Cellular metabolism is the collection of chemical reactions in your body to convert things like food and air into available ATP to fuel the cell. Cellular metabolism requires complex sequences of specific biochemical reactions, better known as metabolic pathways. Cellular metabolism gives life to the cells and enables them to grow, repair damage, and respond to environmental changes.
When the mitochondria inside our cells produce energy, they also produce a waste product called free radicals. If the car is the cell, and the engine is the mitochondria, then the exhaust fumes are the free radicals. These volatile compounds can cause a lot of damage to the cell if not neutralized by antioxidants. When there are not enough antioxidants to counteract the free radicals, the damaging effects are oxidative stress.
Oxidative stress correlates to almost every health condition known to man and is a major contributor to premature aging. As the damage increases with age and is compounded by environmental stressors, oxidative stress wreaks havoc on our mitochondria, cell membranes, and even DNA. Reducing oxidative stress (living a healthy lifestyle) is a key part of unloading the burden on your cells, but restoring cellular energy production is truly the key to ensuring your mitochondria can function optimally.
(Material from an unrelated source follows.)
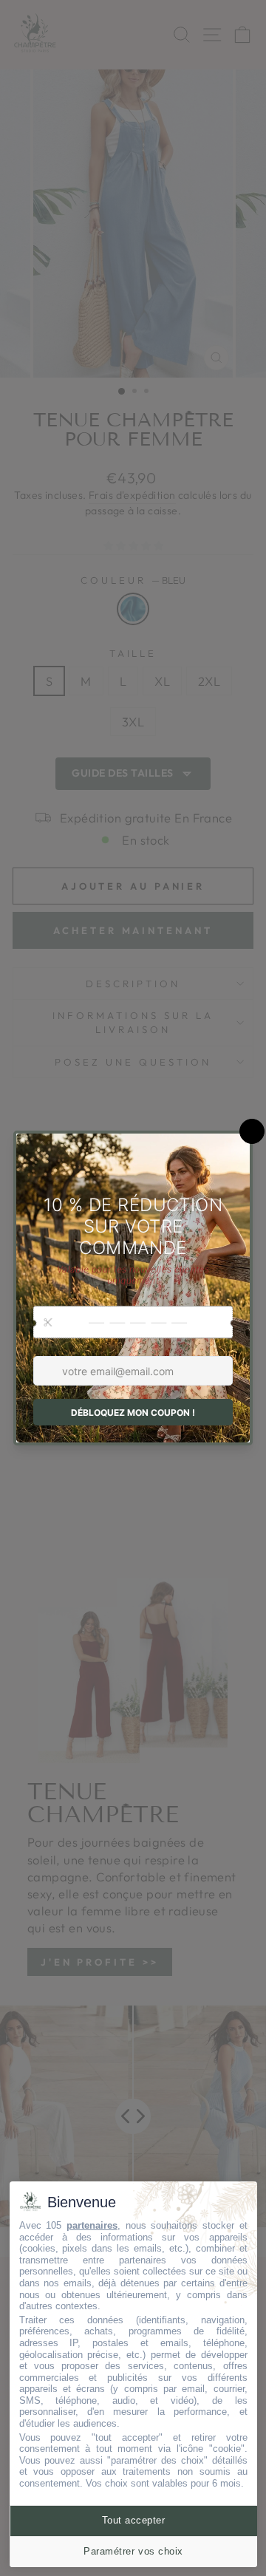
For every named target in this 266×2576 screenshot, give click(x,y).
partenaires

Restoring Cellular Energy Production
Restoring cellular energy production is an integral part of healing because it gives the cell the strength to heal. To restore cellular energy, we need to boost ATP, which can be done by increasing the mitochondria’s output or producing more mitochondria.
Method 1: Increase Amino Acid Intake
Amino acids are the building blocks of protein. When free radicals circulate in the body, they can break the bonds that hold these proteins together, which wreaks havoc on the body. Broken protein bonds mean damaged DNA, impacting our skin, muscles, blood, and every vital organ when these damaged cells begin to divide and multiply, which causes cell death and disease.
Method 2: Produce More Mitochondria
If increasing amino acid intake adds wood to the fire, producing more mitochondria is lighting entirely new fires (or new energy factories). This is a process called mitochondrial biogenesis. The mitochondria are where the energy is produced; therefore, if our cells have more mitochondria, we can produce more energy.
For example, athletes have more mitochondria per cell than non-athletes and can produce much more energy. The opposite is also true: sick people and people with chronic inflammation have far fewer mitochondria than the average person and far less cellular energy, even for basic functions. This leads to many of their symptoms, including sensitivities, and is why they do not respond to what would be effective treatments.
By increasing your cell’s ability to absorb amino acids, you also increase its cellular energy. Two products that can help you achieve a boost of ATP in the cell and increase the absorption of amino acids are GCEL and eNRG by Systemic Formulas. You can see this method as adding more wood to the fire to keep it burning. This energy is not to be confused with an energy product that stimulates you like a cup of coffee. These products take time to build true lasting energy that the cells can use to function and restore your body’s natural ability to create energy from within. This means more energy in the daytime and deeper, more restful sleep.
Your cells are energized by factory-like machines inside them called mitochondria, which turn your food and air into ATP. Having an abundance of ATP allows the cells to perform their function, self-repair, and regenerate. Without enough ATP, cells die or multiply damaged DNA, resulting in severe illness. To generate more ATP (cellular energy), you can increase amino acid intake (which fuels the fire), and you can generate new mitochondria (which is like building new energy factories). Products like GCEL and eNRG work with your cells to enhance mitochondria and amino acid absorption, which enables your cells to create more ATP and function properly.